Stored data

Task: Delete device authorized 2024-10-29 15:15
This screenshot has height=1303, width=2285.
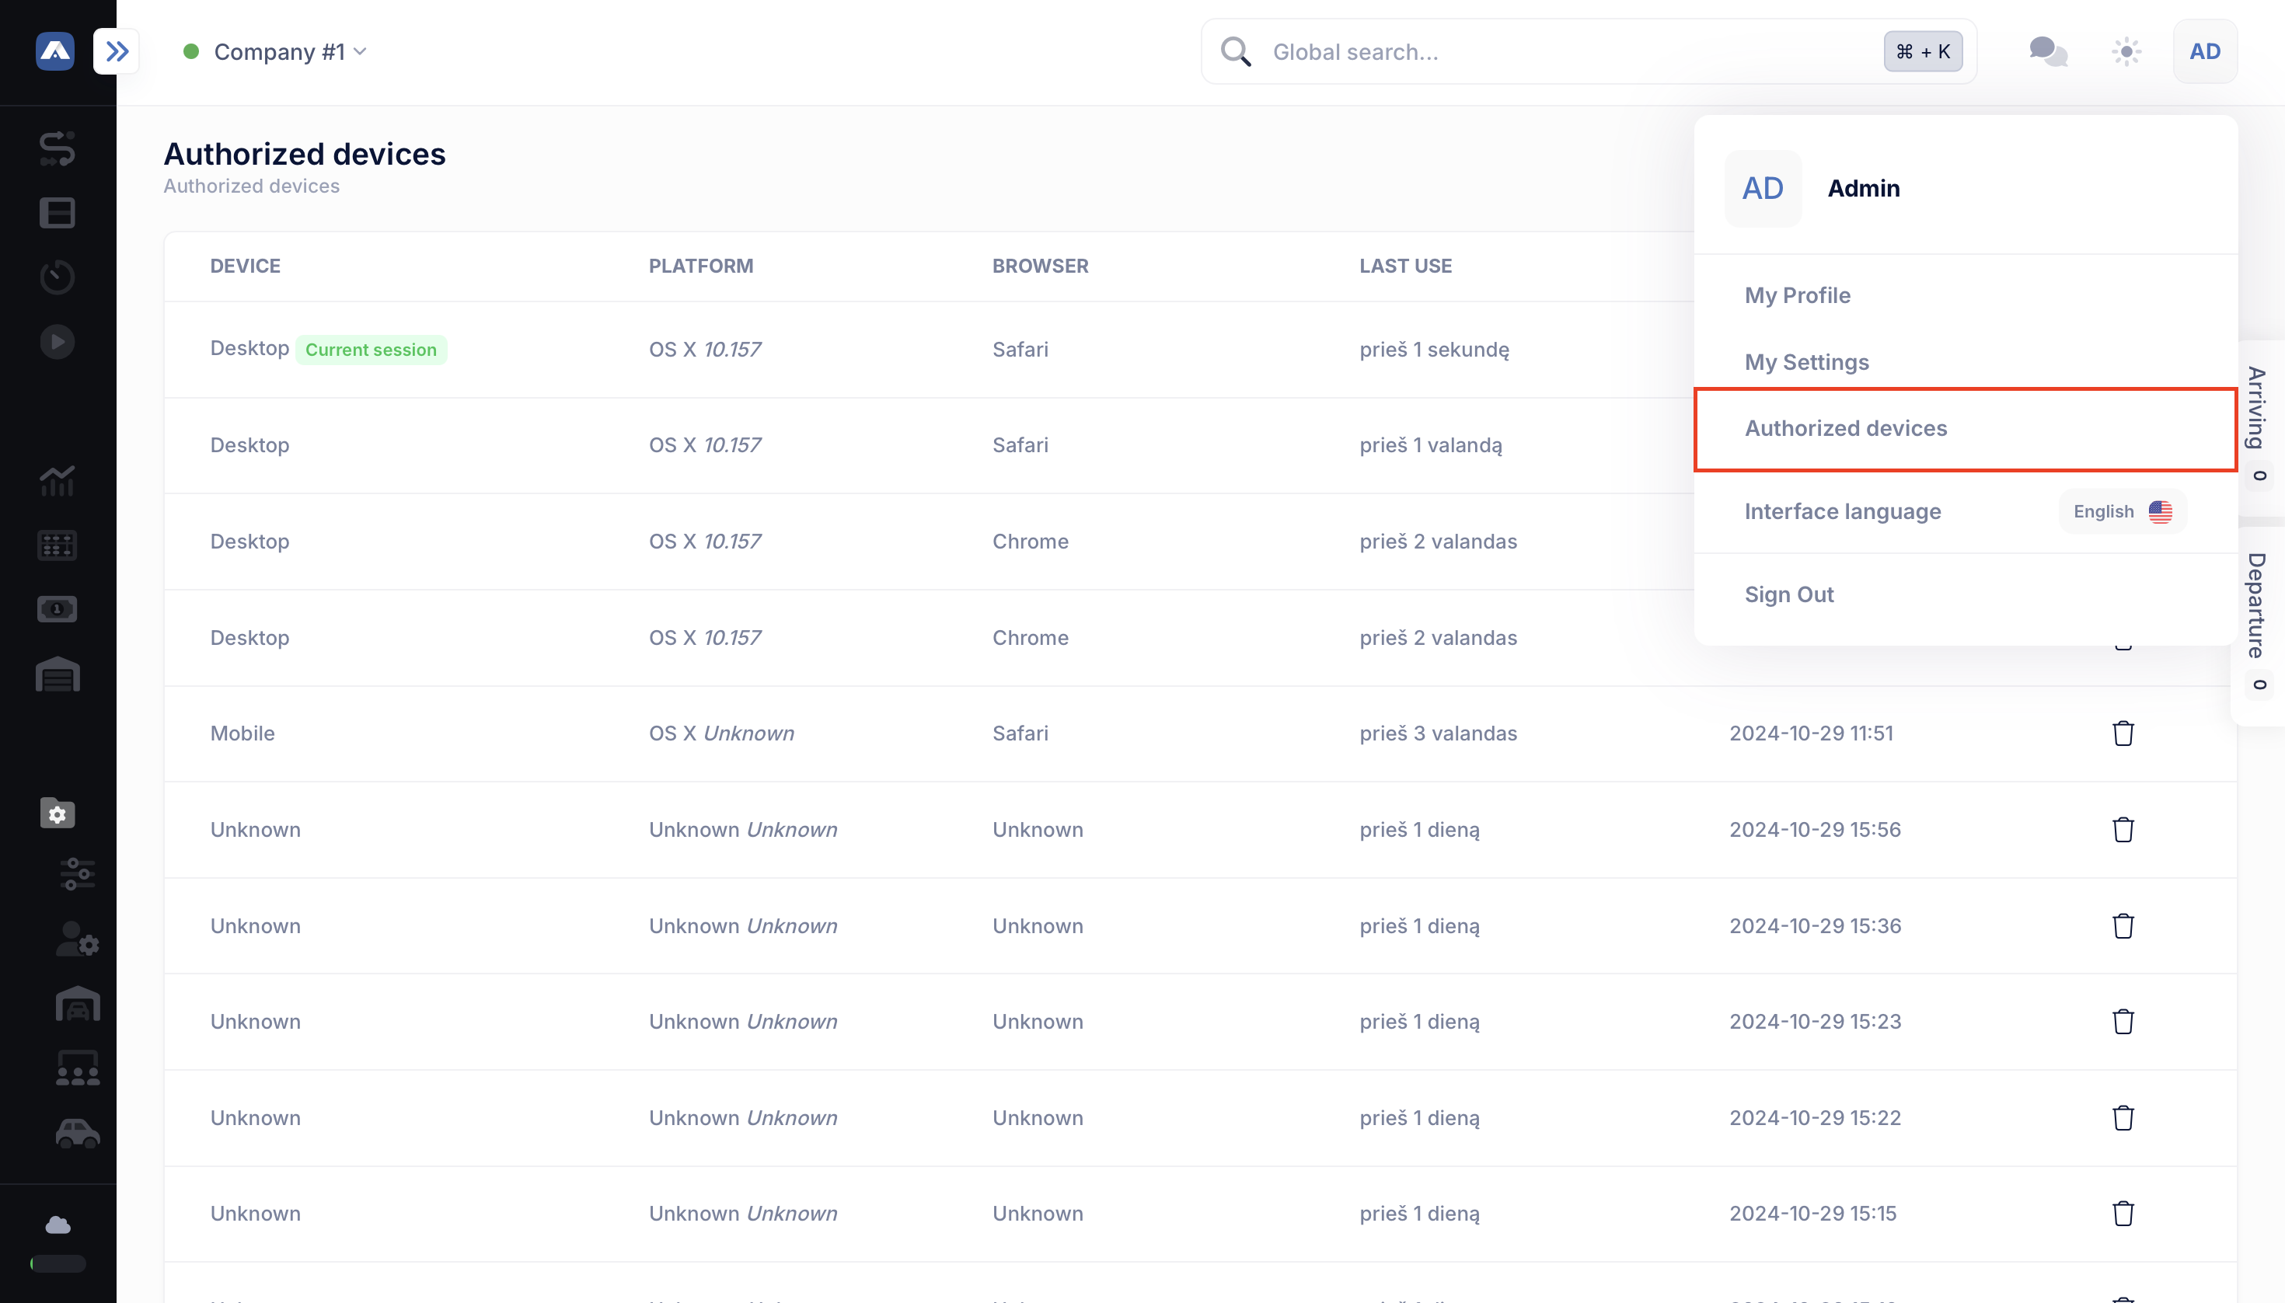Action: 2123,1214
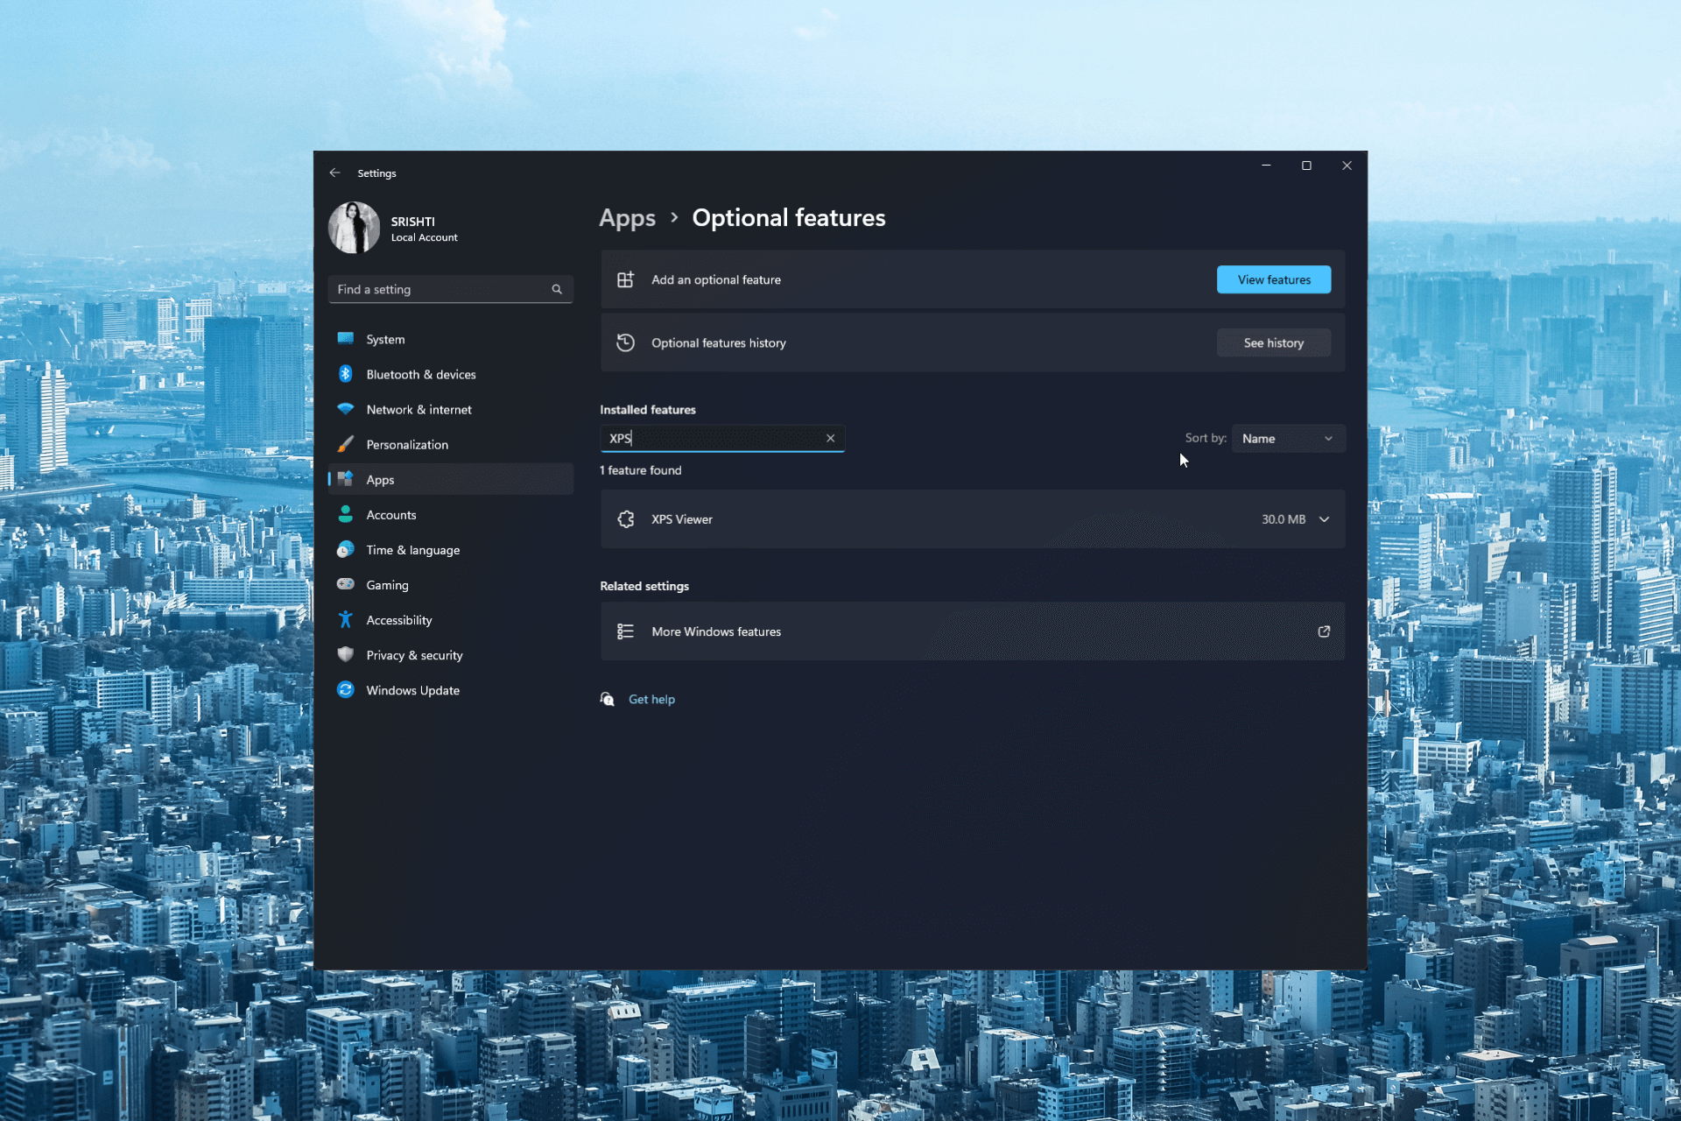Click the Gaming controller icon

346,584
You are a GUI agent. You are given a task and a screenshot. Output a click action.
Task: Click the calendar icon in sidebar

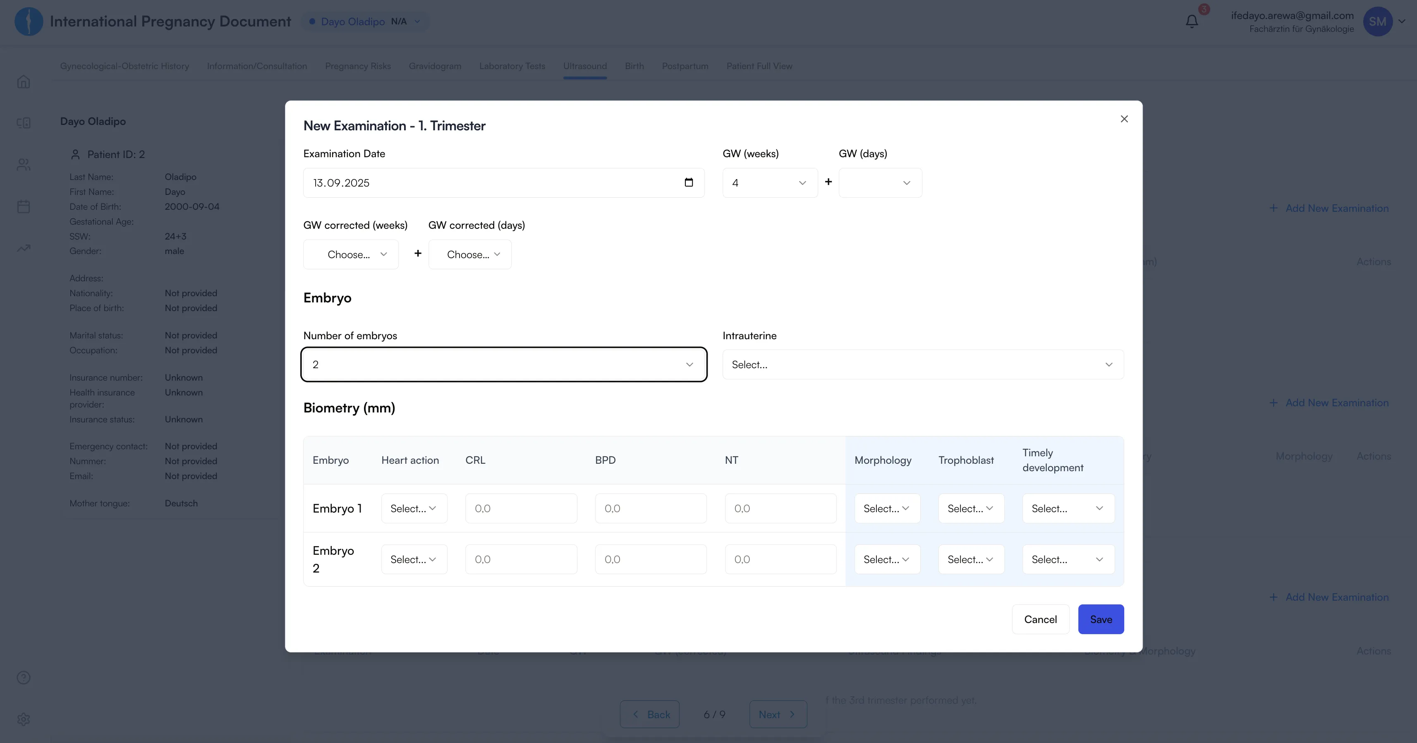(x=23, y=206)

# WHAT IS EXPECTED:
Print all of the records shown above exactly, leaving out each picture.

# WRITTEN RESPONSE:
Task: Delete device authorized 2024-10-29 15:15
This screenshot has height=1303, width=2285.
Action: 2123,1214
Click the Gaming controller icon

346,584
You are a GUI agent. You are given a task and a screenshot. Output a click action.
Task: Click the calendar icon in sidebar

(x=23, y=206)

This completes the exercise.